=== Task list ===
**A.** List every company that the article on satellite mega-constellations below names as developing a satellite constellation.
**B.** Reproduce everything in the article on satellite mega-constellations from "Credit: ESO/Y. Beletsky/L." down to "Astronomy & Astrophysics.", word for word.

** begin Source **

Credit: ESO/Y. Beletsky/L. Calçada
Astronomers have recently raised concerns about the impact of satellite mega-constellations on scientific research. To better understand the effect these constellations could have on astronomical observations, ESO commissioned a scientific study of their impact, focusing on observations with ESO telescopes in the visible and infrared but also considering other observatories. The study, which considers a total of 18 representative satellite constellations under development by SpaceX, Amazon, OneWeb and others, together amounting to over 26 thousand satellites [1], has now been accepted for publication in Astronomy & Astrophysics.
The study finds that large telescopes like ESO’s Very Large Telescope (VLT) and ESO’s upcoming Extremely Large Telescope (ELT) will be “moderately affected” by the constellations under development. The effect is more pronounced for long exposures (of about 1000 s), up to 3% of which could be ruined during twilight, the time between dawn and sunrise and between sunset and dusk. Shorter exposures would be less impacted, with fewer than 0.5% of observations of this type affected. Observations conducted at other times during the night would also be less affected, as the satellites would be in the shadow of the Earth and therefore not illuminated. Depending on the science case, the impacts could be lessened by making changes to the operating schedules of ESO telescopes, though these changes come at a cost [2]. On the industry side, an effective step to mitigate impacts would be to darken the satellites.
The study also finds that the greatest impact could be on wide-field surveys, in particular those done with large telescopes. For example, up to 30% to 50% of exposures with the US National Science Foundation’s Vera C. Rubin Observatory (not an ESO facility) would be “severely affected”, depending on the time of year, the time of night, and the simplifying assumptions of the study. Mitigation techniques that could be applied on ESO telescopes would not work for this observatory although other strategies are being actively explored. Further studies are required to fully understand the scientific implications of this loss of observational data and complexities in their analysis. Wide-field survey telescopes like the Rubin Observatory can scan large parts of the sky quickly, making them crucial to spot short-lived phenomena like supernovae or potentially dangerous asteroids. Because of their unique capability to generate very large data sets and to find observation targets for many other observatories, astronomy communities and funding agencies in Europe and elsewhere have ranked wide-field survey telescopes as a top priority for future developments in astronomy.

** end Source **
** begin Records **

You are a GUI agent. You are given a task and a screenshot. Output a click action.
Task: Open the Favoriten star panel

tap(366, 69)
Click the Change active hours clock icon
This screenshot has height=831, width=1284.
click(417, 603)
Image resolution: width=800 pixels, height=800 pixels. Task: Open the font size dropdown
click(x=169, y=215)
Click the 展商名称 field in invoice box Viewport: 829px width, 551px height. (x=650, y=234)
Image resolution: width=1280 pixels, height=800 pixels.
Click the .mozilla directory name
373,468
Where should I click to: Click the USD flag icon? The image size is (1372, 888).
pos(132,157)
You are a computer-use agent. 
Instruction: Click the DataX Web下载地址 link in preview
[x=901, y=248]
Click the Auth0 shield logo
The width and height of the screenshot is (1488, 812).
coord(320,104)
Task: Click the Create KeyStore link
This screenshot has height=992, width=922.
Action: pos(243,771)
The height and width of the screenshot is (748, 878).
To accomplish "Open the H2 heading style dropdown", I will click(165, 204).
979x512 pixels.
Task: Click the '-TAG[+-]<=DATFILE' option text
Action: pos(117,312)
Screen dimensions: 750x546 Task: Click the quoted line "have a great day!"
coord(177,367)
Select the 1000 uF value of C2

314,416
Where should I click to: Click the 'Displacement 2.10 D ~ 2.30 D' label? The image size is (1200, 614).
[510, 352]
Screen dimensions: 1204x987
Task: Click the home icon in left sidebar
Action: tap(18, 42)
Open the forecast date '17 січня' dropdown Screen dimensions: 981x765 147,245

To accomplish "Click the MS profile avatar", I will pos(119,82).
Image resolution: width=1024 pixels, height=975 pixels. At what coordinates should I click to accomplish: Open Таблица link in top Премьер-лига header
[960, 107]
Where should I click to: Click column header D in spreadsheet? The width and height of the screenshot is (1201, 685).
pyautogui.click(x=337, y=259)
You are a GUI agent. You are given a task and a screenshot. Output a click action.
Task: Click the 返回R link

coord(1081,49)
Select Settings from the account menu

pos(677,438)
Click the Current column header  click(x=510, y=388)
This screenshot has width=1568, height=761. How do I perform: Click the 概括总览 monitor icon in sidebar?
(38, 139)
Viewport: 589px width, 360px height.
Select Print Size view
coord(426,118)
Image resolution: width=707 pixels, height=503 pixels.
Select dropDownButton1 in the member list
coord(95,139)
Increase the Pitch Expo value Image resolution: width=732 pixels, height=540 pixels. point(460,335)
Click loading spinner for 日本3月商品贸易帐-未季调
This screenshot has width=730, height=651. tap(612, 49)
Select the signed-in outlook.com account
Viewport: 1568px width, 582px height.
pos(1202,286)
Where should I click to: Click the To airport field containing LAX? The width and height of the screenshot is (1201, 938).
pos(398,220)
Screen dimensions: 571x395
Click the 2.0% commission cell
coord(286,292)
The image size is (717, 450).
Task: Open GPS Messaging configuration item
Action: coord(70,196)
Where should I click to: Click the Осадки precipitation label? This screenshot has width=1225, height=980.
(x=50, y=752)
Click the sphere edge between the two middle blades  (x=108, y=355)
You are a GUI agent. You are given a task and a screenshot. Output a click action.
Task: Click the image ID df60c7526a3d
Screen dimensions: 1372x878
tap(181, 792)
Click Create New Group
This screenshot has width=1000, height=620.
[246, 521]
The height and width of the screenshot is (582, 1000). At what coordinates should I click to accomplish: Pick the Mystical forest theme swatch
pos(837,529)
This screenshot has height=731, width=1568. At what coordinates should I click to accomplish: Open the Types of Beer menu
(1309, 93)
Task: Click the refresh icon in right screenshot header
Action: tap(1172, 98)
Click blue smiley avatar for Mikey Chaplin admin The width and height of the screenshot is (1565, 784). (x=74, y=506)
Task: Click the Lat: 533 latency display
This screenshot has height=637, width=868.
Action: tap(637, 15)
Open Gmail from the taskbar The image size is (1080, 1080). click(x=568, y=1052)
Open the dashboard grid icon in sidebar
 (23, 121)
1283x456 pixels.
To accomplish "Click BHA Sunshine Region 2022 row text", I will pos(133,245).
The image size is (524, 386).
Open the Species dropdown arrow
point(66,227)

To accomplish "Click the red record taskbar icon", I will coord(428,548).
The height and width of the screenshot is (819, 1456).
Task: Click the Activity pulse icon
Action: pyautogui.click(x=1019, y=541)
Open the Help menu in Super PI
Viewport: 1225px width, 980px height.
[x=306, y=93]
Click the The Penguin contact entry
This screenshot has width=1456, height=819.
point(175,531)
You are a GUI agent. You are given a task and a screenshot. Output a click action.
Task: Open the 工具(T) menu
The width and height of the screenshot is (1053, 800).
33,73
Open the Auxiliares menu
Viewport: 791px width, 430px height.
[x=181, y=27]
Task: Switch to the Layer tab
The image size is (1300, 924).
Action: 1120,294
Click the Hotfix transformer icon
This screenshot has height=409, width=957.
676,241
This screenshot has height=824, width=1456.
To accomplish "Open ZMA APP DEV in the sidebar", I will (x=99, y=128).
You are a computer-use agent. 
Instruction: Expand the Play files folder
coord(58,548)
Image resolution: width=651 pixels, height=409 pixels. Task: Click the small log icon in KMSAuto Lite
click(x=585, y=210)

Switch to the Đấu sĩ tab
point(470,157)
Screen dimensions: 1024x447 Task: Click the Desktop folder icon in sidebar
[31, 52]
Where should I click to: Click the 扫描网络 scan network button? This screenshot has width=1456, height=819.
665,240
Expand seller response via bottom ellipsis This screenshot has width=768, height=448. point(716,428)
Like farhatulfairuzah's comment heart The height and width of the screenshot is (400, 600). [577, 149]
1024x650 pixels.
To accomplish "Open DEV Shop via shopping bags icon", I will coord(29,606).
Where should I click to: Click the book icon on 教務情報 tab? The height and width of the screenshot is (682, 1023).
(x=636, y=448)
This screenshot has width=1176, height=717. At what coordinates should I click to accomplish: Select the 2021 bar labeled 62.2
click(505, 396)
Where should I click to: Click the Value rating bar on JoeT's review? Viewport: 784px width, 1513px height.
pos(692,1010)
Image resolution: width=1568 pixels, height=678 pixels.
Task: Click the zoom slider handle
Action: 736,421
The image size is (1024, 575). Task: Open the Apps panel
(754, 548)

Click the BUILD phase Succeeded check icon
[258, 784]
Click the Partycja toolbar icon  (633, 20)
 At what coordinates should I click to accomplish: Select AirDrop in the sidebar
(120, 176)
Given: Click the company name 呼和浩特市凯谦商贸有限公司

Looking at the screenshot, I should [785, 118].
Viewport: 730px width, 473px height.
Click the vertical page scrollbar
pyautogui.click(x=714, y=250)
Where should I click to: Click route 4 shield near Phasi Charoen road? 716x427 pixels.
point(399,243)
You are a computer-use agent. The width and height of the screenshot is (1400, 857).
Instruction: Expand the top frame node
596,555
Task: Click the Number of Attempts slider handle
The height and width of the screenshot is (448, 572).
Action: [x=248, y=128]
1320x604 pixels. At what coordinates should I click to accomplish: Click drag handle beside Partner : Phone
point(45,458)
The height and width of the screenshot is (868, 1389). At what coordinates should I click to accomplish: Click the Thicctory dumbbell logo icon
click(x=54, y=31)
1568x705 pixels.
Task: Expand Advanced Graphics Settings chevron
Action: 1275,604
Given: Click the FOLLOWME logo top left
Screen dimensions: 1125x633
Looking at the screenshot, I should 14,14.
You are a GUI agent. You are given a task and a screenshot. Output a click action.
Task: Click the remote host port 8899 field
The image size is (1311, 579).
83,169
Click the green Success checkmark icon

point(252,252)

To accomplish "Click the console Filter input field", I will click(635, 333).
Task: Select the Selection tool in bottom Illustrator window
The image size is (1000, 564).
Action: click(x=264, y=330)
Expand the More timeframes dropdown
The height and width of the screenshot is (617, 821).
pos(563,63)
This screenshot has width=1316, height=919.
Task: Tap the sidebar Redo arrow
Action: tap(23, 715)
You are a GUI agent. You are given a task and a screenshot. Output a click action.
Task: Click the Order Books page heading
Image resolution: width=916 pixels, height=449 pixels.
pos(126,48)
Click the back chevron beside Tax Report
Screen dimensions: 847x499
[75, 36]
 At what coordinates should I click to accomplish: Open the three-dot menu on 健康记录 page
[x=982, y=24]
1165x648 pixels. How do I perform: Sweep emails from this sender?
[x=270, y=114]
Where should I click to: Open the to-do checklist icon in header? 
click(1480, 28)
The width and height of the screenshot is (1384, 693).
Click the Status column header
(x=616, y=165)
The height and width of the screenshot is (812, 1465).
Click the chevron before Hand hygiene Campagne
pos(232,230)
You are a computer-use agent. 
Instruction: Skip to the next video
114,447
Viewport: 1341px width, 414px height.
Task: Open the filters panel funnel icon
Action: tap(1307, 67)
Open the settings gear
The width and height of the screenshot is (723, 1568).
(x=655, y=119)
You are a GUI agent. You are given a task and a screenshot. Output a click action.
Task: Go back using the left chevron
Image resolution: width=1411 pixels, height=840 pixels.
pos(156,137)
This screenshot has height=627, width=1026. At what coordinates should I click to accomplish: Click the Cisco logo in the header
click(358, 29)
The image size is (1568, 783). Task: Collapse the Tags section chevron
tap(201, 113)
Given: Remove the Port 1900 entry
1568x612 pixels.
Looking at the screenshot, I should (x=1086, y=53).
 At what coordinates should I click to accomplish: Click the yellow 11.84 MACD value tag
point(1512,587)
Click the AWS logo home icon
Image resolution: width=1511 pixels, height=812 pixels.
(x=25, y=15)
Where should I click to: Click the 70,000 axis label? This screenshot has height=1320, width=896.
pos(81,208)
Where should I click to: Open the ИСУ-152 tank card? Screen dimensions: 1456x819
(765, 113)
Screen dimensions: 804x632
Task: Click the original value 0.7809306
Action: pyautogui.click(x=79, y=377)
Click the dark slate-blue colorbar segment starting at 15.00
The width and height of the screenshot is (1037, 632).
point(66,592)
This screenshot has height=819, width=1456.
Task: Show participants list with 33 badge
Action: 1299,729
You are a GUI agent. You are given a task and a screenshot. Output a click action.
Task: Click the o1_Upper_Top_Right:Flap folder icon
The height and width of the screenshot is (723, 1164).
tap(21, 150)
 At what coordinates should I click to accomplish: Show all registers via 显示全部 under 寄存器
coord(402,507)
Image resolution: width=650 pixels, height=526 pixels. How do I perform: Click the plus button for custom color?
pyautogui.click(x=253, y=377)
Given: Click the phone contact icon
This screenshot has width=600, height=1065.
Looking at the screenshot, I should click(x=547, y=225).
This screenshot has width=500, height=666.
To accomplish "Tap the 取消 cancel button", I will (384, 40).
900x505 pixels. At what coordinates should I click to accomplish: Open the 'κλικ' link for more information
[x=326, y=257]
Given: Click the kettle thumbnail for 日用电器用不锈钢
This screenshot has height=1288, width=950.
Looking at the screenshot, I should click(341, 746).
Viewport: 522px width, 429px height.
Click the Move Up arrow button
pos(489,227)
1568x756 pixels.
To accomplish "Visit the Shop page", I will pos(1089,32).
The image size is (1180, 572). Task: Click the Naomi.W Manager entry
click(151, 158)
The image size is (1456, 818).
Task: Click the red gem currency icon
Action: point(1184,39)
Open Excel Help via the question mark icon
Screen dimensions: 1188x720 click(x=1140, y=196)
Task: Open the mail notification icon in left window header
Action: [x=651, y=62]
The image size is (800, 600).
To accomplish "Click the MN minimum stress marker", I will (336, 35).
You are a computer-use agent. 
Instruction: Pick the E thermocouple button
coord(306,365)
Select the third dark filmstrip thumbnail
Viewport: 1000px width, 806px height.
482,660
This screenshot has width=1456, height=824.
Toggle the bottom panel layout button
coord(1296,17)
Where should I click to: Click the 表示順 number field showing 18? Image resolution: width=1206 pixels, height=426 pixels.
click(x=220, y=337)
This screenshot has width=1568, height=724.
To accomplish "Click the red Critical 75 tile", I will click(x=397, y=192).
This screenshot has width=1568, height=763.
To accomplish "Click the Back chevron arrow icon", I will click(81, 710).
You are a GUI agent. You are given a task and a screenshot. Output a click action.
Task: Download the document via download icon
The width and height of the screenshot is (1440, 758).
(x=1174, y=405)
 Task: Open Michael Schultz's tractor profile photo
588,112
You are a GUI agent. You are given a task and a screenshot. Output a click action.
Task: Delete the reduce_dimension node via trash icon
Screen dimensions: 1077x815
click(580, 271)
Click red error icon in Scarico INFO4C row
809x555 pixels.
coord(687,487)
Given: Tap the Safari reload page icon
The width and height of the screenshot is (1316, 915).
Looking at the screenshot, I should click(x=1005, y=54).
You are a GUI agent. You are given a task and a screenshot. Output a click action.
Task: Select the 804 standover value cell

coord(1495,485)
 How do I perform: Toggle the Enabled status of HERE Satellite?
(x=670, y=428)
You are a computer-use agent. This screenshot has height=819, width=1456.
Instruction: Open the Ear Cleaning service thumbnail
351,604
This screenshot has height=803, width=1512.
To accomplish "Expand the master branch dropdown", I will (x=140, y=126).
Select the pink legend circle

** end Records **

=== Task responses ===
**A.** SpaceX, Amazon, OneWeb

**B.**
Credit: ESO/Y. Beletsky/L. Calçada
Astronomers have recently raised concerns about the impact of satellite mega-constellations on scientific research. To better understand the effect these constellations could have on astronomical observations, ESO commissioned a scientific study of their impact, focusing on observations with ESO telescopes in the visible and infrared but also considering other observatories. The study, which considers a total of 18 representative satellite constellations under development by SpaceX, Amazon, OneWeb and others, together amounting to over 26 thousand satellites [1], has now been accepted for publication in Astronomy & Astrophysics.